This code occurs after I create a WCF service library web project, it is referencing an entity framework model. You create a console app that references the web service and it runs fine. You deploy that web service to IIS and change the config file to reference that location and it blows up with the error above ONLY on the windows 8 machine, the Windows 7 runs just fine.
I noticed two steps I could not do in the setup and believe they are the culprits but don't know how to adjust for Windows 8 yet.
From VS command prompt: 'aspnet_regiis -iru', this does not work AT ALL for IIS 8. Don't know what options when you open IIS to set for the generic okays for asp.net operations. - I did attempt to go into IIS and under 'Authentication' turn on Anonymous authentication and ASP.NET. Still did not fix anything.

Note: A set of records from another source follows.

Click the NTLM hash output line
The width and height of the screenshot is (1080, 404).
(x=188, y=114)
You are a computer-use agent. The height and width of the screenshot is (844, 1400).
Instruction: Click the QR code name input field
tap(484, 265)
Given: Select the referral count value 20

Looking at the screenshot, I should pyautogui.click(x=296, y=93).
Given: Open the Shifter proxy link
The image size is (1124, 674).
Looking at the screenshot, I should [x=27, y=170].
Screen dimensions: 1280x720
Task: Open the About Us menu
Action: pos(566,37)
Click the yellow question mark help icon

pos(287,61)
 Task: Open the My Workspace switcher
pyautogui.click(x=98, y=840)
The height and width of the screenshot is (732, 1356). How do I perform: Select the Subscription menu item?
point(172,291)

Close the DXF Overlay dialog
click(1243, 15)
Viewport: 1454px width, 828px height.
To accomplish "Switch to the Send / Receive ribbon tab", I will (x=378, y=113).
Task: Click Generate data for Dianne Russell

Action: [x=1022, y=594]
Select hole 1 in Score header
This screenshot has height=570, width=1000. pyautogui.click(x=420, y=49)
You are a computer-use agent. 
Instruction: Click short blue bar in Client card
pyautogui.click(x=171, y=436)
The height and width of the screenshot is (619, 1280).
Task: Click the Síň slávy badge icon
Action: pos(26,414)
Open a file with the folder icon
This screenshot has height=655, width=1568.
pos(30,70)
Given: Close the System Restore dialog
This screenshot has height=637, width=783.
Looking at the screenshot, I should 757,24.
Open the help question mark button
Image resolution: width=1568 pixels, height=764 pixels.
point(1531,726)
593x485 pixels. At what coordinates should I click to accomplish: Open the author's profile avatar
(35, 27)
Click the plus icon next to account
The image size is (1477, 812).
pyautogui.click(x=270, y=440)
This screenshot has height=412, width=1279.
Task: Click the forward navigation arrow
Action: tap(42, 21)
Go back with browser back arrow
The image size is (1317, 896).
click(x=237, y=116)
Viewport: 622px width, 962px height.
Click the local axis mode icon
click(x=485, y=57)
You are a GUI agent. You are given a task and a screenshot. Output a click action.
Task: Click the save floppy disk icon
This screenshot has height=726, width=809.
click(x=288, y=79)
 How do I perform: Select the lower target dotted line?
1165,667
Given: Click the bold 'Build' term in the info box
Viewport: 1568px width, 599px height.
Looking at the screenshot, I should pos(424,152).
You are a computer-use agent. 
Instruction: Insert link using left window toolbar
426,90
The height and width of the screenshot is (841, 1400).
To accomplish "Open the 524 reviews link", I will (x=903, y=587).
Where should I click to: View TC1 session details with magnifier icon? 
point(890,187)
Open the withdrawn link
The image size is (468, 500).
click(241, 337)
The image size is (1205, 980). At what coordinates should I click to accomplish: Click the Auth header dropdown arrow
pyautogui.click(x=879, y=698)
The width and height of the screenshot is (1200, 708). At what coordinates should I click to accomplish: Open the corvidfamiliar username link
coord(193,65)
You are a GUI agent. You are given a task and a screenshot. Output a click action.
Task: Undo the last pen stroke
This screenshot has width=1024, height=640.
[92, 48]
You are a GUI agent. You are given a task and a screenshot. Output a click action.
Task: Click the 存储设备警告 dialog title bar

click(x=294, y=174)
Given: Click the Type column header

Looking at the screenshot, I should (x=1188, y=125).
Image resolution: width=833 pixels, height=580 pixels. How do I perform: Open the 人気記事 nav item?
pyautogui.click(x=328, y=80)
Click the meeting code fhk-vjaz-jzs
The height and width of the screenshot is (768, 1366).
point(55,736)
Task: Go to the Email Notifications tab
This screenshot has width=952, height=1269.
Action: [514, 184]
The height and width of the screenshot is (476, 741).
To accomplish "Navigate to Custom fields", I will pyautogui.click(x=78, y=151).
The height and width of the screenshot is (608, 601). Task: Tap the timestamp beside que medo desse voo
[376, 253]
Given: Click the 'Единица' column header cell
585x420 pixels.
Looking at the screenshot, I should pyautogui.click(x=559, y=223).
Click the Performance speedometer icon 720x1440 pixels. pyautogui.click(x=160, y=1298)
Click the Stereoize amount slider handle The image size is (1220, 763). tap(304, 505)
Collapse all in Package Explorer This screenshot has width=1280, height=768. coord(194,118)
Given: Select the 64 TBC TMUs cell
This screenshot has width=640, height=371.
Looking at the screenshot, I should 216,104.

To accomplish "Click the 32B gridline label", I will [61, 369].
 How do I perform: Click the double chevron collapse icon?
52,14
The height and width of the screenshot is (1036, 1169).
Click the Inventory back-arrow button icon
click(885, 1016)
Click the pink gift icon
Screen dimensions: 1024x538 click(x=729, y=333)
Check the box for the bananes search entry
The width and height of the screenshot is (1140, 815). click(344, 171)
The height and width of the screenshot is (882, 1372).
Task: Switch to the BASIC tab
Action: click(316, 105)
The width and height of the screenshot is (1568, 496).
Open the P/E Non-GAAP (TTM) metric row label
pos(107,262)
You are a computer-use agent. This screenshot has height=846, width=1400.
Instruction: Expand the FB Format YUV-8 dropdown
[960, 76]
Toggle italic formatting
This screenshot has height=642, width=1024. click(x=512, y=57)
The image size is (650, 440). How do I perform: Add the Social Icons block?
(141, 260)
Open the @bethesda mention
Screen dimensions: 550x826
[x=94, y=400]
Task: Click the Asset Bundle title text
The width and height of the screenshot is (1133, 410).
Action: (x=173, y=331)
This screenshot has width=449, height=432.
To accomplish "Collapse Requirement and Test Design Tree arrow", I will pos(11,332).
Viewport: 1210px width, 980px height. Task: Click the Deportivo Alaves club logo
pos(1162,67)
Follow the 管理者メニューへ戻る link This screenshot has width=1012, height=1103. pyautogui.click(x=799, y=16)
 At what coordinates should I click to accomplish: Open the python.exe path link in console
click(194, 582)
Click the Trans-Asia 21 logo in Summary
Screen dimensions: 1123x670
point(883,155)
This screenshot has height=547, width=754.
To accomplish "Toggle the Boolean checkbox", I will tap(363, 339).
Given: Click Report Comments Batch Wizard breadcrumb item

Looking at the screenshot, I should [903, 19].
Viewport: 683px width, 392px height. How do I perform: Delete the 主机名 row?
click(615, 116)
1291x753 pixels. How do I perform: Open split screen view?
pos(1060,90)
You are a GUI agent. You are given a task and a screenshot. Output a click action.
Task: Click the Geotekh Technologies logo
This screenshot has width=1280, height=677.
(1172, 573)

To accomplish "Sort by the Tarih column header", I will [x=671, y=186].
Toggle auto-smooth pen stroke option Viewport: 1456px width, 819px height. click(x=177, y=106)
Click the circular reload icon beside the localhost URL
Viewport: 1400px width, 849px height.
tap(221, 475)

The book came with a sql object that then registered two users to the database for 'Adventureworks'. Obviously I am guessing since part 1 did not work or due to Windows 8 settings these users do not exist, hence they cannot be registered. The code for the register users is:
'CREATE USER [IIS APPPOOL\DefaultAppPool] FOR LOGIN [IIS APPPOOL\DefaultAppPool]
GO
EXEC sp_addrolemember N'db_owner', [IIS APPPOOL\DefaultAppPool]
GO
GO
CREATE USER [IIS APPPOOL\ASP.NET v4.0] FOR LOGIN [IIS APPPOOL\ASP.NET v4.0]
GO
EXEC sp_addrolemember N'db_owner', [IIS APPPOOL\ASP.NET v4.0]
GO'
I know SQL code but I know that the users don't exist they are trying to reference so may I add them through IIS or through Control Panel? I was not sure so I did not know IIS so thought I should ask first.
Any help is much appreciated as I know this is probably just a simple method.
Okay I think I got it but not the way I would have hoped to. It seems that I need to run the service with Anonymous Access in IIS 8. Go to 'Authentication' under the default site 'disable' ASP.NET impersonation. But.... for some reason IIS8 and WCF options for .NET 4.5 were not enabled by default for Windows 8. So I found this: http://proq.blogspot.com/2012/09/wcf-on-iis-and-windows-8.html and enabled them.
Weird, anyways I know at some point I am going to have to register ASP.NET users on my local machine mimicking a server environment. But for the time being anonymous access seems to work. I am curious though if IIS knew it had two choices and anonymous was first why it failed? Does it take the most restrictive policy as the default for an access point binding at all times? I am completely new to IIS and it seems like I am going to have to learn it as well as the WCF.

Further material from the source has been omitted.